Locate every line in the material below that contains the word "should" and copy each of those lines.

Data excerpts Start Marker

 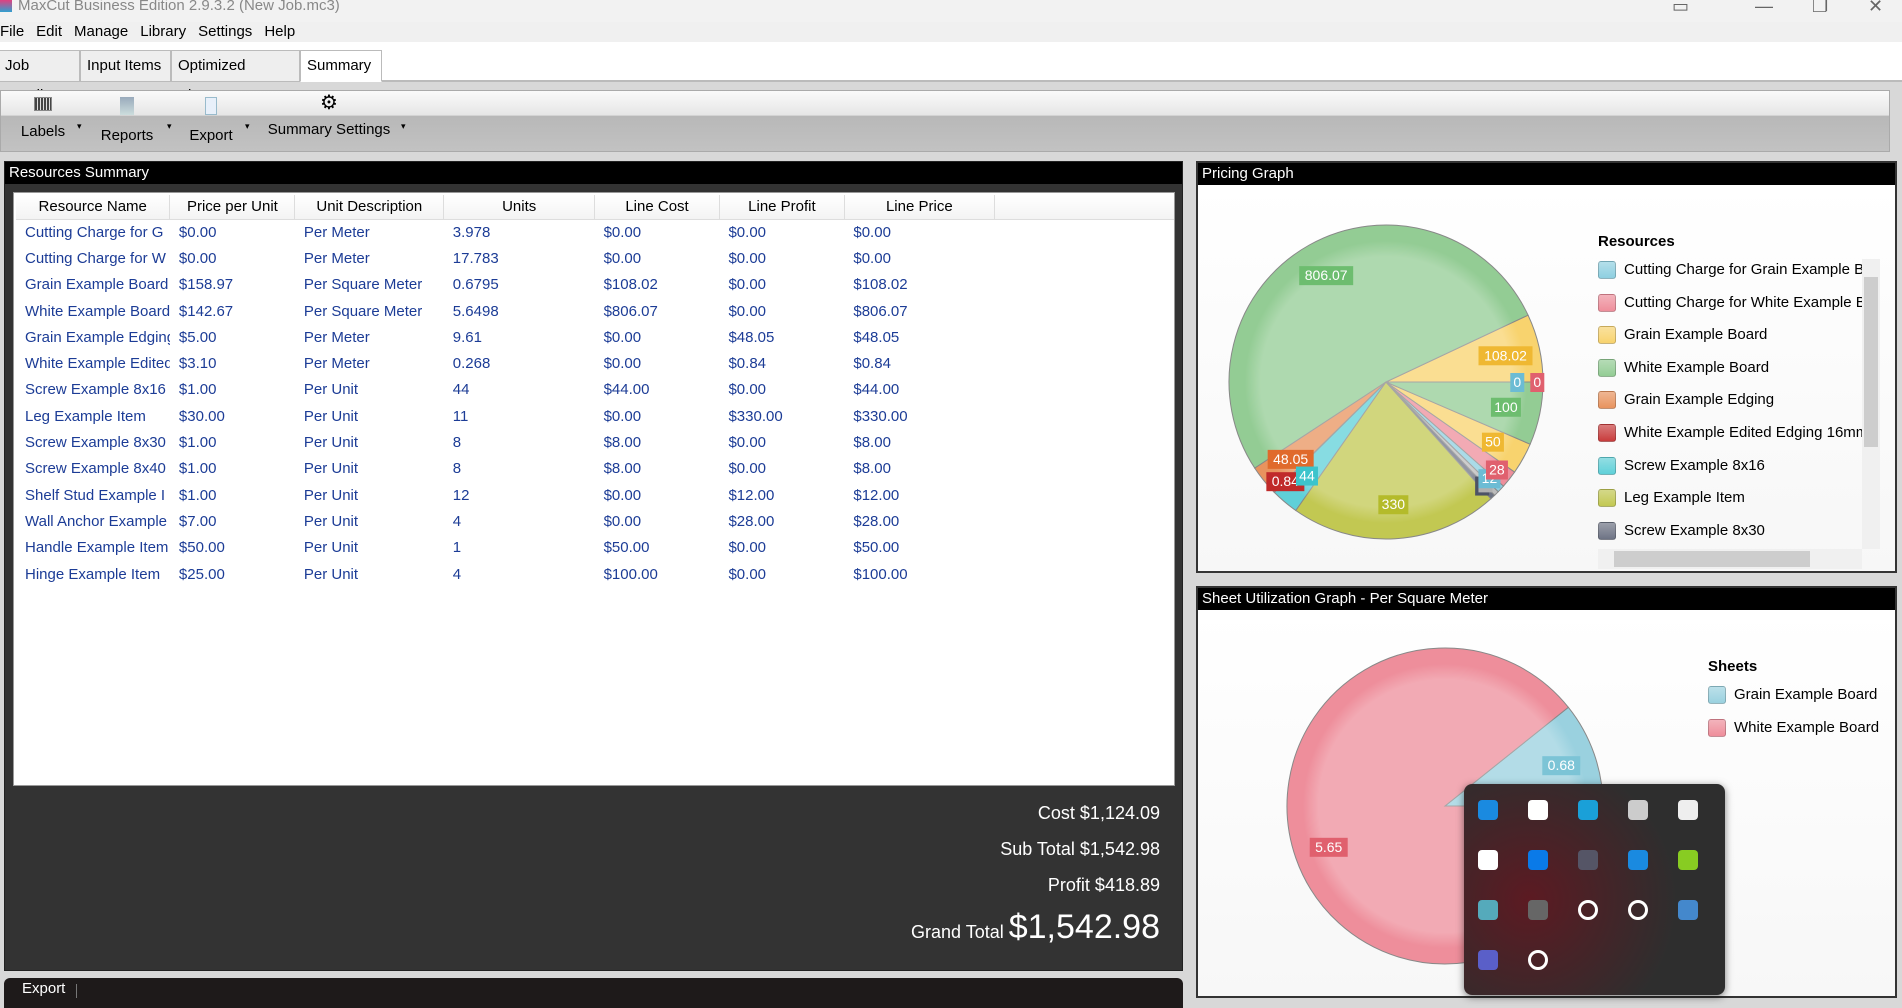 I want to click on network-drive-icon, so click(x=1688, y=910).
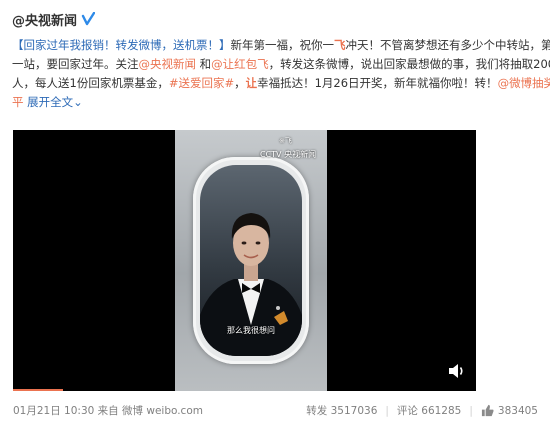 The image size is (550, 428). I want to click on post-header: @央视新闻, so click(54, 19).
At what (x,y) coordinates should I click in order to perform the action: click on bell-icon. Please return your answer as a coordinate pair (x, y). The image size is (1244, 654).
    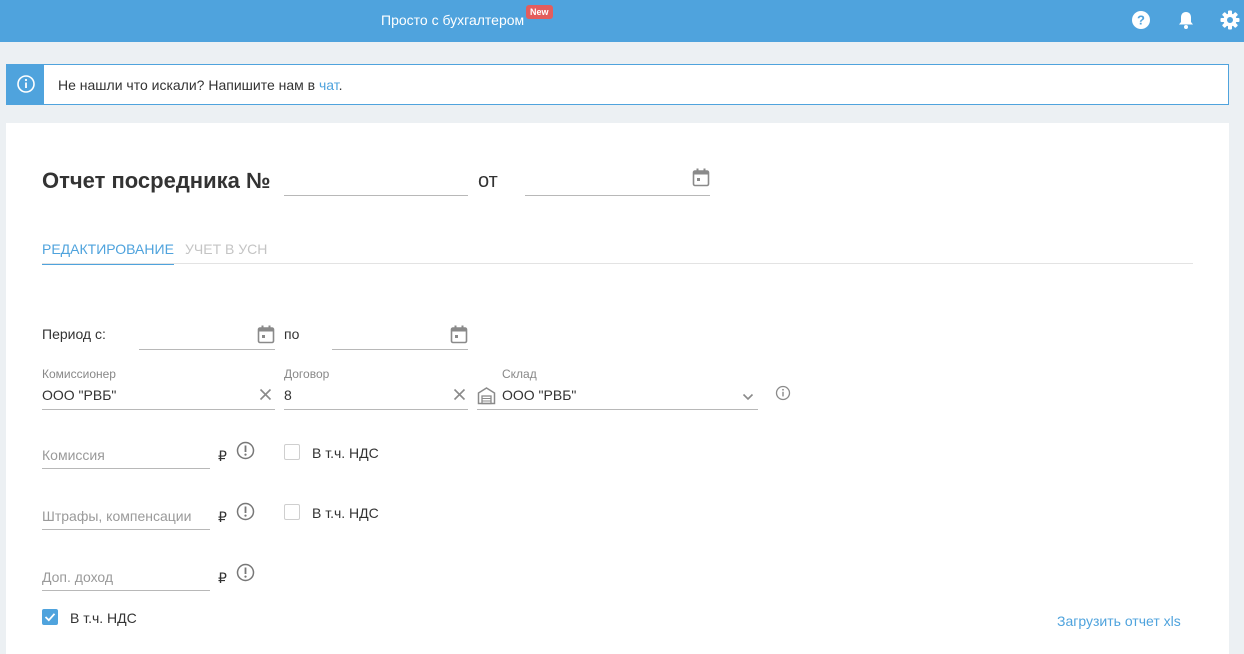
    Looking at the image, I should click on (1186, 20).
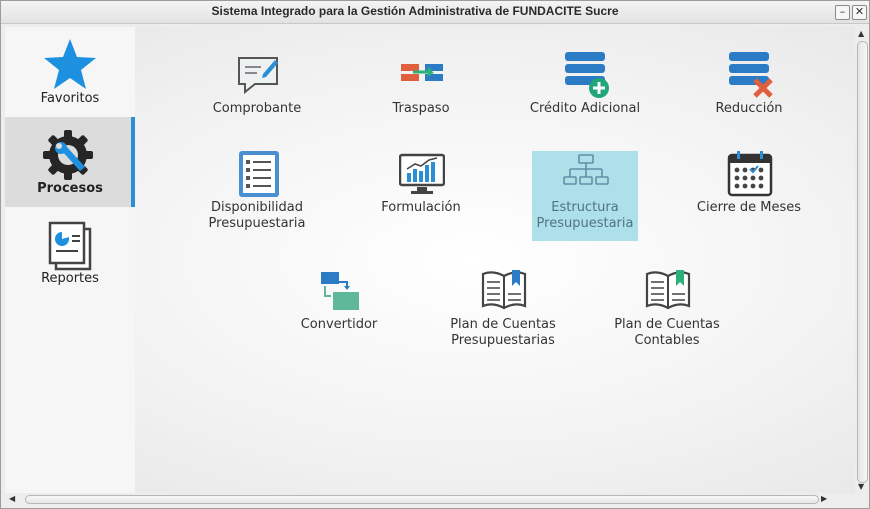 The image size is (870, 509). I want to click on sidebar-item-reportes: Reportes, so click(70, 252).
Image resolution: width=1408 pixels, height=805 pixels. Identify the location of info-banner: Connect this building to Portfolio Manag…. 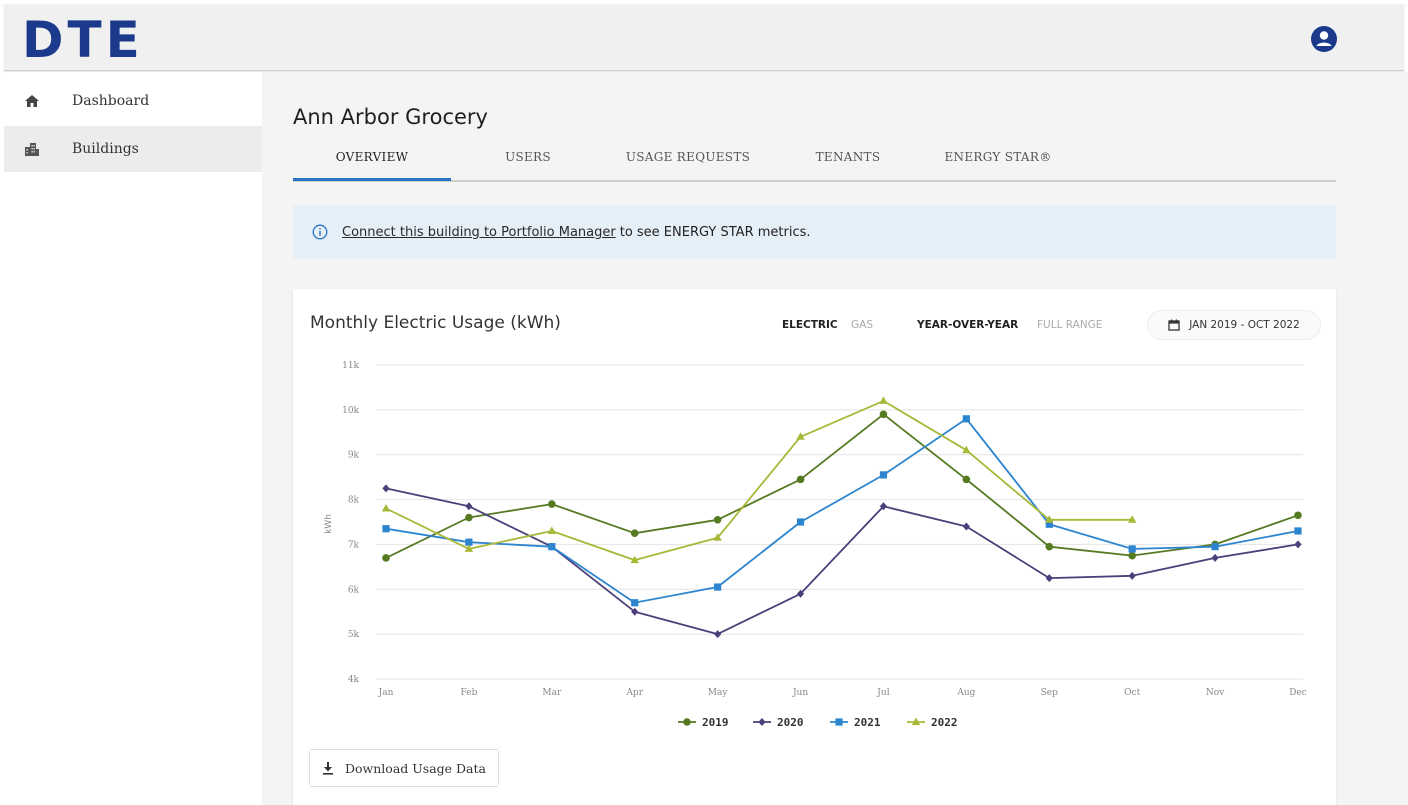
(814, 232).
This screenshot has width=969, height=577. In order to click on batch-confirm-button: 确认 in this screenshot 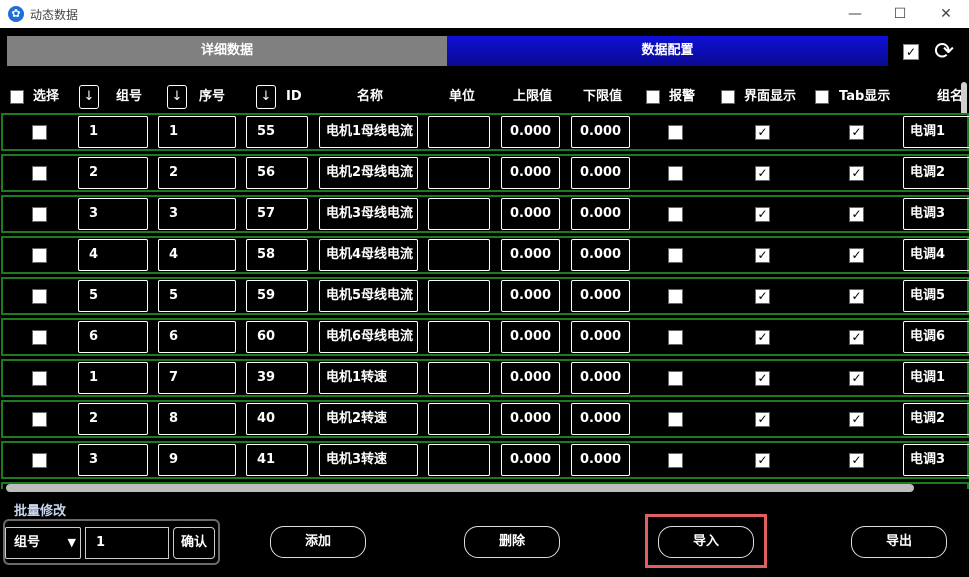, I will do `click(194, 543)`.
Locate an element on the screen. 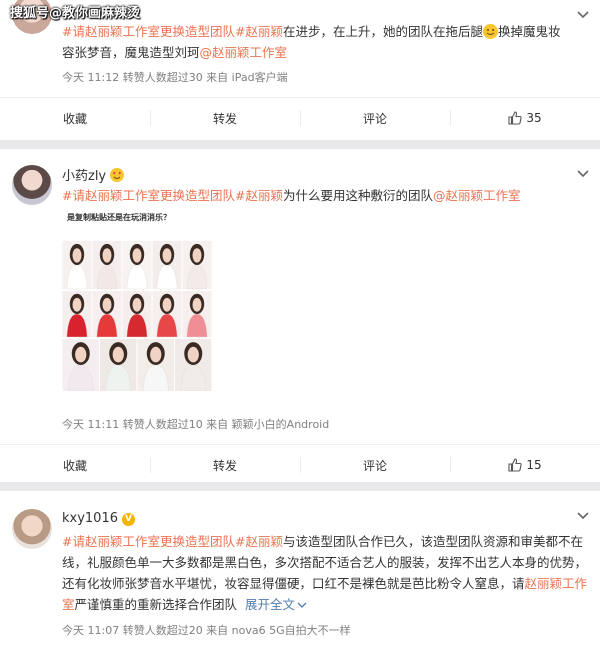 This screenshot has width=600, height=656. action-bar: 收藏 转发 评论 15 is located at coordinates (300, 464).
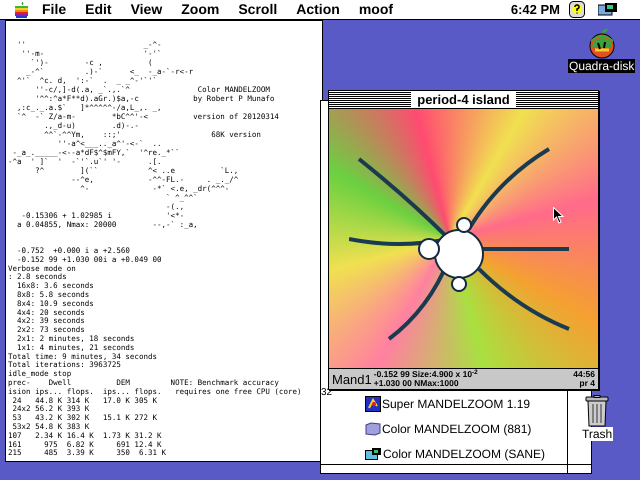 This screenshot has width=640, height=480. What do you see at coordinates (318, 10) in the screenshot?
I see `menu-item: Action` at bounding box center [318, 10].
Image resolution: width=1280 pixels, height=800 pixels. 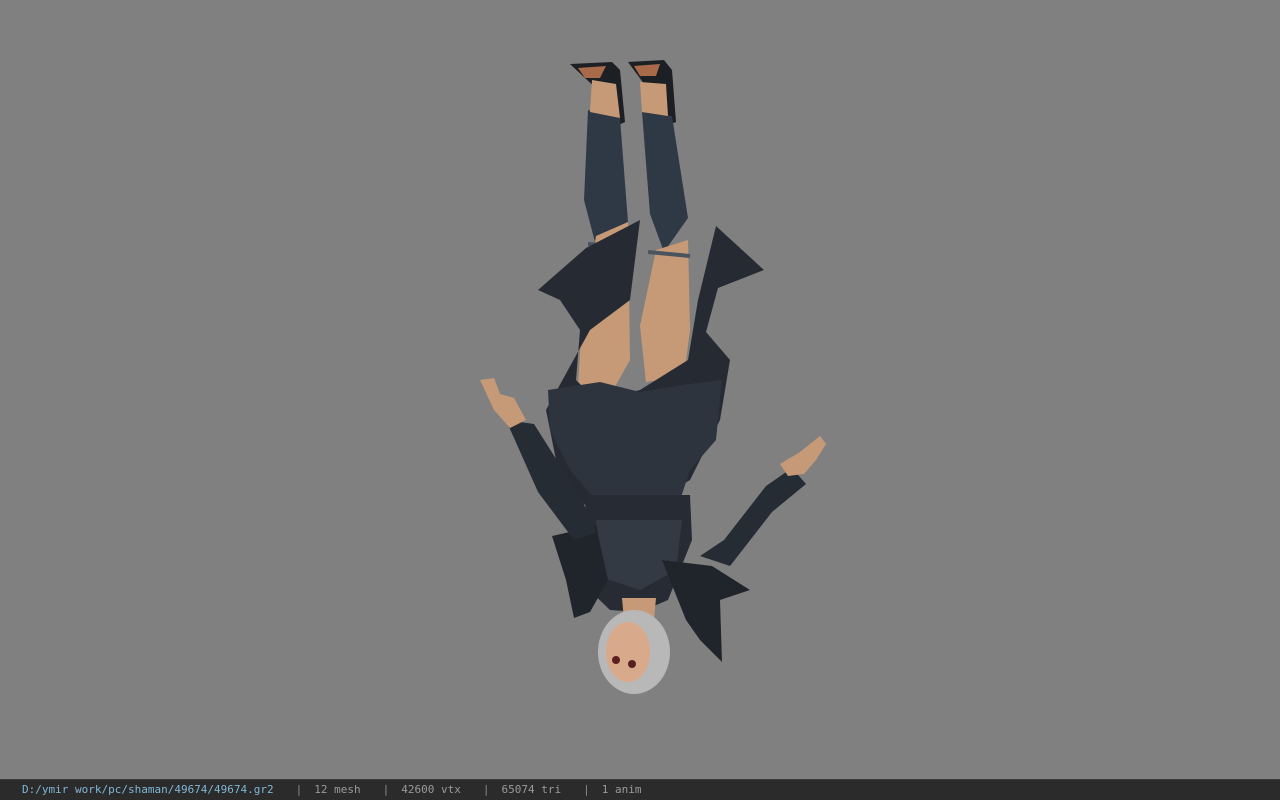 I want to click on hand-left, so click(x=503, y=403).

Data excerpts End Marker

▶ _Result below_
At what (x,y) coordinates should I click in order to perform the action: click on bell-icon. Please return your answer as a coordinate pair (x, y). The image size is (1244, 654).
    Looking at the image, I should click on (1186, 20).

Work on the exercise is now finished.